Pray, pray, pray for a snow day

It's late and I should sleep. I have too much to get done. Composition portfolio due Dec. 15, finish Christmas shopping, call my sponsor family, shop for sponsor girl with Marver-Lize (the appropriate last name of my beloved English teacher who is way too cool to take the last name of her husband no matter how nice he is), wrap Christmas gifts, decorate, go to work to be able to afford gas and Christmas presents, buy new boots (or any boots since I have none), find my warm winter coat, study math since I fail miserably at it, poke at my dead cat for awhile to see if I can actually learn what is called what (what's the point of the dissection anyway? we just look at muscles and name them. what a waste), look for a new job since $6 an hour does NOT suffice, apply to college (oh yeah, that), brainstorm and do layout for January Smoke Signals issue, Christmas decorating...

And oh, I'm nothing I ever wanted to be. Right now is the opportune moment to divulge the ultimate secret: I would rather be beautiful and ignorant. Reasoning (as warped and twisted as it comes): I know I'm intelligent. The problem with intelligence is that no one can be the smartest or greatest. There is always someone else to be overshadowed by (passive voice). I love to write, but there are a million other people who write better than I do. Who's ideas are more original than mine. I am nothing by comparison. Same goes for every other subject I seemingly excel in that isn't beauty related. There is always someone better. I hate that. It makes everything I do seem futile. But beauty on the other hand, is simple. A pretty face is a pretty face is a pretty face. Are there people who are an exemplary beautiful person? Yes, of course. But as for the general population of beautiful people, they are beautiful in similar ways. Beauty fades, but by that time she's married and popped out a few kids and goes to the same job every day: beauty is obsolete anyway. But for now, for me, being intelligent enough to know I'm not intelligent enough drives me to the brink of cliche. Though this is all hypothetical and in no way supported by any kind of study or science, and truthfully, since this is hypothetical, I would rather have all the mind in the world that have eyelashes that go on for days. Besides, if I were that intelligent, I would probably end up just buying beauty if I really wanted it. That's the beauty of it all. Store bought attractiveness supplied to ugly smart people. Not to say all smart people are ugly or that I think I'm ugly. Rambling aside, my point has been made across.

Friday, November 28, 2008

Just Enough Stress to Function

I adjourn my November with the fall play. There's nothing like high school theatre to ruin the arts. In any event, I feel as though I did well. It was an awarding experience and the perfect way to end my senior year. Ironically, now is the time I get involved while I sufficiently avoided any kind of social interaction in my preceding high school years. A review of high school soon to follow...

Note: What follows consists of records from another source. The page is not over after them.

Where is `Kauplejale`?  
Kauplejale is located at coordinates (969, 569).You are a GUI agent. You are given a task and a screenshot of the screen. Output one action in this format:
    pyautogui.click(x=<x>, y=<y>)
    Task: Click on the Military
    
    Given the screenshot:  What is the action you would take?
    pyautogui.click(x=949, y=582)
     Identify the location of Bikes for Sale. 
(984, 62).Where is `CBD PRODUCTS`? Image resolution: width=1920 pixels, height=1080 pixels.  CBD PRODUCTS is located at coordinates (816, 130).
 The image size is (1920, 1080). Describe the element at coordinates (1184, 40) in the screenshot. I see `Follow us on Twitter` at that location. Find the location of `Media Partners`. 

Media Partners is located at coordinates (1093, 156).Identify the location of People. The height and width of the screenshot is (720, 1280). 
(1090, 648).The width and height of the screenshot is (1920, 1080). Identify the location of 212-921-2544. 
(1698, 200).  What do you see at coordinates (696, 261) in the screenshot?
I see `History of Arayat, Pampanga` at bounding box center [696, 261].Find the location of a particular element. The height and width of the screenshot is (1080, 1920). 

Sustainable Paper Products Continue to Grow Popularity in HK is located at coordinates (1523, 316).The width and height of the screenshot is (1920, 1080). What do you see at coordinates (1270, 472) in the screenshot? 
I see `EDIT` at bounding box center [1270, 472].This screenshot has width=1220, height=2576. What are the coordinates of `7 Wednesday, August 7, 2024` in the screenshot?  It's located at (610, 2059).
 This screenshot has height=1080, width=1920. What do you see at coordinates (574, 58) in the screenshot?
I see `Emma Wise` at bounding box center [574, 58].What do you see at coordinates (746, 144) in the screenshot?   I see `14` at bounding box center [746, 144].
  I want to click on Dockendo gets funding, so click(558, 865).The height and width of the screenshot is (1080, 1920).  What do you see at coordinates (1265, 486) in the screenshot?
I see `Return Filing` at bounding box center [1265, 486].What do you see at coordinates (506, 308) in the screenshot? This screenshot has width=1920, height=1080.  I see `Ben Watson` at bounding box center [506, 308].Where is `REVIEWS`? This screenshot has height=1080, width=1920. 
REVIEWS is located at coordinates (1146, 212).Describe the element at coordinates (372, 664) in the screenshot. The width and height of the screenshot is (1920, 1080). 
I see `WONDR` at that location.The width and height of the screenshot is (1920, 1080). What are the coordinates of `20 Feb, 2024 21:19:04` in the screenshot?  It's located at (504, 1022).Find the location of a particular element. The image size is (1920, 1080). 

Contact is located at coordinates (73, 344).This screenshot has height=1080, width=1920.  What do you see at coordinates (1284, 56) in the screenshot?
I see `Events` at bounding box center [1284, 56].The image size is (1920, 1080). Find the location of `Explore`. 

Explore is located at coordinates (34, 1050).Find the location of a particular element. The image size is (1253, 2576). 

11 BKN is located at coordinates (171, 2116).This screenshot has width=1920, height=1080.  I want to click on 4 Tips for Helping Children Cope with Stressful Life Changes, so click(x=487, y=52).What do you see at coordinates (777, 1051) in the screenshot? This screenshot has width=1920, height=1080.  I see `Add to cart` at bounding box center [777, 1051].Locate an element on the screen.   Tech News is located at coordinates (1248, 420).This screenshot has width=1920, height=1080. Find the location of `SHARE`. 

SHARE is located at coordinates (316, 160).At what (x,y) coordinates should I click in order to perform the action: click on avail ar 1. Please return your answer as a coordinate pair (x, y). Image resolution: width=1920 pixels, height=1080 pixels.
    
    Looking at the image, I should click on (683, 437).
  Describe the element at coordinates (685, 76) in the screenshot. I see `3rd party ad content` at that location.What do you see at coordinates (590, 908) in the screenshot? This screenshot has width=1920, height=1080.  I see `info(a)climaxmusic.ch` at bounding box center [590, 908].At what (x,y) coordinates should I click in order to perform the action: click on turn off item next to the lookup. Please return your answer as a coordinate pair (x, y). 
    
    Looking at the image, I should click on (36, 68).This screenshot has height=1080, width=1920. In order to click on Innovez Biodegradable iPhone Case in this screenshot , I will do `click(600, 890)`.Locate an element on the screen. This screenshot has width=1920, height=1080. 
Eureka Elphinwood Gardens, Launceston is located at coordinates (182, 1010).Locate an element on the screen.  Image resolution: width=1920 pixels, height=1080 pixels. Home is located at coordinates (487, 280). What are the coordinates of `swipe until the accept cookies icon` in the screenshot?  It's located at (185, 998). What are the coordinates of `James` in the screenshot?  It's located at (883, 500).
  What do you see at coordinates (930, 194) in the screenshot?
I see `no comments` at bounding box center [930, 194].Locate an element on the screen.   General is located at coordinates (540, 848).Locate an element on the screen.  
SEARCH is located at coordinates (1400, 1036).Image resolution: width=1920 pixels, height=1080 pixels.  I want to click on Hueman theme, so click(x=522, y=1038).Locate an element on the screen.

Yesterday I received a letter from my former psychiatrist. He hasn't heard from me in 3 months and is therefore discharging me from his care. What care? That man was a pompous douche only made to seem intelligent by his suede chair and medical degree.

I only got one A on my report card. I almost cried.

I don't want to go to college. Actually, I don't want to go to the colleges I actually can go to. I want to study environmental toxicology at the University of California - Davis; physiological science at Marquette; political science at UW - Madison and so much more. I love learning. I would prefer a college that focused on that. I suck at socializing.